Незаменимость одного искусства другими или словом не только не противоречит, но даже требует такой их связи, по которой одно искусст­во является условием существования другого. Не думая браться за реше­ние важной и трудной народно-психологической задачи о значении поэзии в истории прочих искусств, мы упомянем только о том, что поэзия пред­шествует всем остальным уже по тому одному, что первое слово есть поэзия. Сначала все искусства служат, если не исключительно, то пре­имущественно религии, которая развивается только в языке и поэзии. Прежде дается человеку власть над членораздельностью и словом как материалом поэзии, чем уменье справиться со своим голосом, а тем бо­лее, чем та степень технического развития, которая предполагается пла­стическими искусствами. Отсюда, между прочим, можно объяснить, по­чему гомерические песни многим древнее времени процветания ваяния и зодчества в Греции, почему вообще совершеннейшие произведения народной поэзии относятся к таким временам, когда люди не в состоя­нии были бы ни понять, ни произвести что-либо достойное имени карти­ны или статуи.
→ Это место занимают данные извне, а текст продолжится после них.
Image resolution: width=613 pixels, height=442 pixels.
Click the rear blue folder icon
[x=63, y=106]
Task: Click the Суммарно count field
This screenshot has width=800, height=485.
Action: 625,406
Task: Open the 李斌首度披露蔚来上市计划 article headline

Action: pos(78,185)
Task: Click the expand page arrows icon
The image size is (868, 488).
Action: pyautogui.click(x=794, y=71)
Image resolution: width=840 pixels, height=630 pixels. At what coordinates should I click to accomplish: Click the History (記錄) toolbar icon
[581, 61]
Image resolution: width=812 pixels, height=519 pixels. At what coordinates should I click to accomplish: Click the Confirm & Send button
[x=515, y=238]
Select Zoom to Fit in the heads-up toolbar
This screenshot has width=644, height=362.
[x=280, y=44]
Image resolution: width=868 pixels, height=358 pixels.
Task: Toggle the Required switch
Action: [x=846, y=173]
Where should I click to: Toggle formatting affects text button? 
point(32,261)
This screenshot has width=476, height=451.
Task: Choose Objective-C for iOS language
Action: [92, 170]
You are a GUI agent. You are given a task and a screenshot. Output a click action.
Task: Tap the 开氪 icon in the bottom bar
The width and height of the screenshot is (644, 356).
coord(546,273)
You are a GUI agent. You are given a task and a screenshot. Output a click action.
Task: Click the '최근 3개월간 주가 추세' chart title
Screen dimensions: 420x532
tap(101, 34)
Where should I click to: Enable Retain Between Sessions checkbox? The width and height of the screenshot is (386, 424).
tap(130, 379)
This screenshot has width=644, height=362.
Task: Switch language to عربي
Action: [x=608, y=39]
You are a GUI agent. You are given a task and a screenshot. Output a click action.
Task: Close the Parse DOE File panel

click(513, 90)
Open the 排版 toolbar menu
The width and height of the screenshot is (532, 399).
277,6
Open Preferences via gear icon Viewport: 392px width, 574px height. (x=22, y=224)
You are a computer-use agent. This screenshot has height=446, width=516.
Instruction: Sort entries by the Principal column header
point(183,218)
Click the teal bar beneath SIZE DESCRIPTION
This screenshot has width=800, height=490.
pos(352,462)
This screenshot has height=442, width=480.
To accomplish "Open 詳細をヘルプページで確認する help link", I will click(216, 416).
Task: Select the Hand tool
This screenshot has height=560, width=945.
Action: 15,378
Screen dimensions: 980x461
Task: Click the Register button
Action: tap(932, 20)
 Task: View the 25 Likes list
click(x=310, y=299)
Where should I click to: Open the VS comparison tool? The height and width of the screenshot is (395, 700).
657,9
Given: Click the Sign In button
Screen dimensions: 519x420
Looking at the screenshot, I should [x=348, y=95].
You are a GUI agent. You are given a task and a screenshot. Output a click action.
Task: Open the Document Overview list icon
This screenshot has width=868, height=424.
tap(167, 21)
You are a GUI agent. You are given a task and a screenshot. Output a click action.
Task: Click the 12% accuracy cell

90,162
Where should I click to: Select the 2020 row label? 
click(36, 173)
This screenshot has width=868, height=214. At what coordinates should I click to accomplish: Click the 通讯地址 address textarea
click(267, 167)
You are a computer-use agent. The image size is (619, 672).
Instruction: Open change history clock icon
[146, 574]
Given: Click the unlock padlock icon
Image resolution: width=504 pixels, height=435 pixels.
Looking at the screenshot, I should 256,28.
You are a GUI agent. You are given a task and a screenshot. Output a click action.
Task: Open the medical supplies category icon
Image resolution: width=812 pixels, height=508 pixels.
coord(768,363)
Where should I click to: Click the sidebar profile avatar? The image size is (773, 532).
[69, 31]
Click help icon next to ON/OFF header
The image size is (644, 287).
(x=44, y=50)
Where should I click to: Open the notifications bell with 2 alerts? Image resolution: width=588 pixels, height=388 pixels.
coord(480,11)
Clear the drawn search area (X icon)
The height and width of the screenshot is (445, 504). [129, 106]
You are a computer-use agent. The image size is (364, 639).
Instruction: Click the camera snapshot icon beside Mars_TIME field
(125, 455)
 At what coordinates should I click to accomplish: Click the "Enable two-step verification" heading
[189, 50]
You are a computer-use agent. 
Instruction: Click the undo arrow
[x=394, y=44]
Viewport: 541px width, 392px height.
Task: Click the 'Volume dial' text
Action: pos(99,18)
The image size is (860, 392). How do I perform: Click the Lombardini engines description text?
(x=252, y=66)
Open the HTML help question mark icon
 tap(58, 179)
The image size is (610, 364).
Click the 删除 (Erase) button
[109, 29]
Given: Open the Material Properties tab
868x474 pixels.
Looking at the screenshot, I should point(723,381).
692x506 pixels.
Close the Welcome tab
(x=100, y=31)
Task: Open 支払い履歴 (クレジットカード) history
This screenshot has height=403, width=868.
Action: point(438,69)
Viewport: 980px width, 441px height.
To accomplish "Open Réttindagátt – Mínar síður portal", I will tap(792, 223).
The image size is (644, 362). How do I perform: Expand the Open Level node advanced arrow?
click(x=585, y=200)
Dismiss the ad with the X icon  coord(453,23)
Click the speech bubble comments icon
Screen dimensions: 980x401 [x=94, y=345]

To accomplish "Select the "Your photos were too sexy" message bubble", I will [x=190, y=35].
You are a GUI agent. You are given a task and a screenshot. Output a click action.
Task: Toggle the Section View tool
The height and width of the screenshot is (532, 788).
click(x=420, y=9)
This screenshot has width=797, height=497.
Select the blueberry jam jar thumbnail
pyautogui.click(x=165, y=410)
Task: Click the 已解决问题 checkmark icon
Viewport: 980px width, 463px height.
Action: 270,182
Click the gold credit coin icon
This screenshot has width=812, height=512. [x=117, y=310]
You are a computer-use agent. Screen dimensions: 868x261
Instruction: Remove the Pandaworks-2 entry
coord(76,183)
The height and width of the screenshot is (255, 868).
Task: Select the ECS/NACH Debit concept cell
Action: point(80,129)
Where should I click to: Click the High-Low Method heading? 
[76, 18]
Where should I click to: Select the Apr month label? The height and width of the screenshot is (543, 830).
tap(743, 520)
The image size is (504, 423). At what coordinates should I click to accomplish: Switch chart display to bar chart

Принявши, что народная поэзия, как и язык, есть произве­дение безличного творчества, мы найдем и другую причину упомянутого явления, именно, что зодчество, ваяние и живопись предполагают уже обособление и выделение из массы личности художника, следовательно, возможность значительной степени самосознания и познания природы, коим начало полагается языком.

Вначале слово и поэзия сосредоточивают в себе всю эстетическую жизнь народа, заключают в себе зародыши остальных искусств в том смысле, что совокупность содержания, доступного только этим после­дним, первоначально составляет невыраженное и несознанное дополнение к слову. До значительной степени это относится и к музыке. Хотя периоды выделения искусств из слова давно уже пройдены и забыты высшими слоями человечества и музыка давно уже стала самостоятель­ным искусством, в большинстве случаев вовсе не требующим и, по-ви­димому, не предполагающим слова, но в остальных классах почти на наших глазах совершается процесс отделения музыки от поэзии. Только в более близкие к нам времена песня может петься ради напева, может механически сшиваться из обрывков почти без всякого внимания к со­держанию; это предполагает, с одной стороны, падение народной поэзии, зависящее от судеб языка, с другой — усложнение музыкальных моти­вов, т. е. стремление выделить и сознать, объективируя в искусстве, чув­ство, невыразимое словом.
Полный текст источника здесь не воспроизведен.